• [Click-target data]:
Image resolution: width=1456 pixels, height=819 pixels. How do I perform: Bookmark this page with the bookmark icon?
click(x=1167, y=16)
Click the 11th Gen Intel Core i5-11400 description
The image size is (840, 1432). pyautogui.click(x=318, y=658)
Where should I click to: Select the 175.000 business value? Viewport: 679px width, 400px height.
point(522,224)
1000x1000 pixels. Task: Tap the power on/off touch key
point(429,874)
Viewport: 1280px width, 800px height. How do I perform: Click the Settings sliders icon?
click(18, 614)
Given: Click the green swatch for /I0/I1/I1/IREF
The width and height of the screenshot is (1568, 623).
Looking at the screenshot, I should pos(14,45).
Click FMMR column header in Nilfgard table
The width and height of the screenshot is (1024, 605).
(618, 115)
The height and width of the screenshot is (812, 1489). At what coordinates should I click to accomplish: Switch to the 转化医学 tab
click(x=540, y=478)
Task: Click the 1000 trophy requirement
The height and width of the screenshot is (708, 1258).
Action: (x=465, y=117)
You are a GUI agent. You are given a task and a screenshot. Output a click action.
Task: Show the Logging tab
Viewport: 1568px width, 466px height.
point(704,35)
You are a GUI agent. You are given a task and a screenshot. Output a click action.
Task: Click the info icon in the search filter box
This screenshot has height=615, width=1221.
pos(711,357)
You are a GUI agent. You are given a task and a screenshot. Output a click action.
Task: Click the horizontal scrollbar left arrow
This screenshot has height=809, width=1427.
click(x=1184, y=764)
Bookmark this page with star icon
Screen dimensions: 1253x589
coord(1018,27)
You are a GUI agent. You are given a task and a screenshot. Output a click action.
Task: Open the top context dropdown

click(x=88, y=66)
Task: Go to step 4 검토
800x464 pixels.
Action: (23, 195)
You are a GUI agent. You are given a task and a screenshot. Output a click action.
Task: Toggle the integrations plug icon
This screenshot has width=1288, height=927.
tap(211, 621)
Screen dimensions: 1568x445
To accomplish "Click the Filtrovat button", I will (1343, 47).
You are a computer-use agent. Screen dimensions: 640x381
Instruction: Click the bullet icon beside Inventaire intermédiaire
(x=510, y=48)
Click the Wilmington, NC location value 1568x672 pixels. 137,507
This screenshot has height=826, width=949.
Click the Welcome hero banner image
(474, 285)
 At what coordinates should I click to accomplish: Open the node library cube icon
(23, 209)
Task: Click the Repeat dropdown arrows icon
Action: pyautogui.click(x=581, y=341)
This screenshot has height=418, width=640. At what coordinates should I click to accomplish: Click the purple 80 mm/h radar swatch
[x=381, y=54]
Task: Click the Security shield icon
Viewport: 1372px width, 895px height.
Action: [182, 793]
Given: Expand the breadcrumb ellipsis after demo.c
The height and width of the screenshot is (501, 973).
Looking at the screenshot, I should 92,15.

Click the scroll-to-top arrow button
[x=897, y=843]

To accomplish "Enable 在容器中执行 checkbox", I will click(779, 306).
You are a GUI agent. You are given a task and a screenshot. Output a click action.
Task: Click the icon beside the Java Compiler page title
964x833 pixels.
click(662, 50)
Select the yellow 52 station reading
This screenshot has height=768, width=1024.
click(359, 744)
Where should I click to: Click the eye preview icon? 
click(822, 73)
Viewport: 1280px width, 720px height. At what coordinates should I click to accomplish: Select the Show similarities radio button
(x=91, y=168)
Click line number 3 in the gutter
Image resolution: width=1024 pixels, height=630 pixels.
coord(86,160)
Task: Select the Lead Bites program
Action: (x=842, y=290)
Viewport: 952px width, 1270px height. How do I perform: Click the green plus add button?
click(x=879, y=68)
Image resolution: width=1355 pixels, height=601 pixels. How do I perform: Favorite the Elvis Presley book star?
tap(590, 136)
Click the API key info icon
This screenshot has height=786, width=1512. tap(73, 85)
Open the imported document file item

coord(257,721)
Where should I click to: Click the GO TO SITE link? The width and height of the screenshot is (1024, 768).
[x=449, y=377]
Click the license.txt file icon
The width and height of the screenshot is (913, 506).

• [Directions for this task]:
Rewrite all of the records above, substituting "desktop assistant" for every instance of "GUI agent" and leaving everything else unchanged.

• [Finished task]:
Image resolution: width=1456 pixels, height=819 pixels. How do I perform: Bookmark this page with the bookmark icon?
click(x=1167, y=16)
Click the 11th Gen Intel Core i5-11400 description
The image size is (840, 1432). pyautogui.click(x=318, y=658)
Where should I click to: Select the 175.000 business value? Viewport: 679px width, 400px height.
point(522,224)
1000x1000 pixels. Task: Tap the power on/off touch key
point(429,874)
Viewport: 1280px width, 800px height. How do I perform: Click the Settings sliders icon?
click(18, 614)
Given: Click the green swatch for /I0/I1/I1/IREF
The width and height of the screenshot is (1568, 623).
Looking at the screenshot, I should pos(14,45).
Click FMMR column header in Nilfgard table
The width and height of the screenshot is (1024, 605).
(618, 115)
The height and width of the screenshot is (812, 1489). At what coordinates should I click to accomplish: Switch to the 转化医学 tab
click(x=540, y=478)
Task: Click the 1000 trophy requirement
The height and width of the screenshot is (708, 1258).
Action: (x=465, y=117)
You are a desktop assistant. You are given a task and a screenshot. Output a click action.
Task: Show the Logging tab
Viewport: 1568px width, 466px height.
point(704,35)
You are a desktop assistant. You are given a task and a screenshot. Output a click action.
Task: Click the info icon in the search filter box
This screenshot has height=615, width=1221.
pos(711,357)
You are a desktop assistant. You are given a task and a screenshot. Output a click action.
Task: Click the horizontal scrollbar left arrow
This screenshot has height=809, width=1427.
click(x=1184, y=764)
Bookmark this page with star icon
Screen dimensions: 1253x589
coord(1018,27)
You are a desktop assistant. You are given a task and a screenshot. Output a click action.
Task: Open the top context dropdown

click(x=88, y=66)
Task: Go to step 4 검토
800x464 pixels.
Action: (23, 195)
You are a desktop assistant. You are given a task and a screenshot. Output a click action.
Task: Toggle the integrations plug icon
This screenshot has width=1288, height=927.
tap(211, 621)
Screen dimensions: 1568x445
To accomplish "Click the Filtrovat button", I will (1343, 47).
You are a computer-use agent. Screen dimensions: 640x381
Instruction: Click the bullet icon beside Inventaire intermédiaire
(x=510, y=48)
Click the Wilmington, NC location value 1568x672 pixels. 137,507
This screenshot has height=826, width=949.
Click the Welcome hero banner image
(474, 285)
 At what coordinates should I click to accomplish: Open the node library cube icon
(23, 209)
Task: Click the Repeat dropdown arrows icon
Action: pyautogui.click(x=581, y=341)
This screenshot has height=418, width=640. At what coordinates should I click to accomplish: Click the purple 80 mm/h radar swatch
[x=381, y=54]
Task: Click the Security shield icon
Viewport: 1372px width, 895px height.
Action: [182, 793]
Given: Expand the breadcrumb ellipsis after demo.c
The height and width of the screenshot is (501, 973).
Looking at the screenshot, I should 92,15.

Click the scroll-to-top arrow button
[x=897, y=843]

To accomplish "Enable 在容器中执行 checkbox", I will click(779, 306).
You are a desktop assistant. You are given a task and a screenshot. Output a click action.
Task: Click the icon beside the Java Compiler page title
964x833 pixels.
click(662, 50)
Select the yellow 52 station reading
This screenshot has height=768, width=1024.
click(359, 744)
Where should I click to: Click the eye preview icon? 
click(822, 73)
Viewport: 1280px width, 720px height. At what coordinates should I click to accomplish: Select the Show similarities radio button
(x=91, y=168)
Click line number 3 in the gutter
Image resolution: width=1024 pixels, height=630 pixels.
coord(86,160)
Task: Select the Lead Bites program
Action: (x=842, y=290)
Viewport: 952px width, 1270px height. How do I perform: Click the green plus add button?
click(x=879, y=68)
Image resolution: width=1355 pixels, height=601 pixels. How do I perform: Favorite the Elvis Presley book star?
tap(590, 136)
Click the API key info icon
This screenshot has height=786, width=1512. tap(73, 85)
Open the imported document file item

coord(257,721)
Where should I click to: Click the GO TO SITE link? The width and height of the screenshot is (1024, 768).
[x=449, y=377]
Click the license.txt file icon
The width and height of the screenshot is (913, 506).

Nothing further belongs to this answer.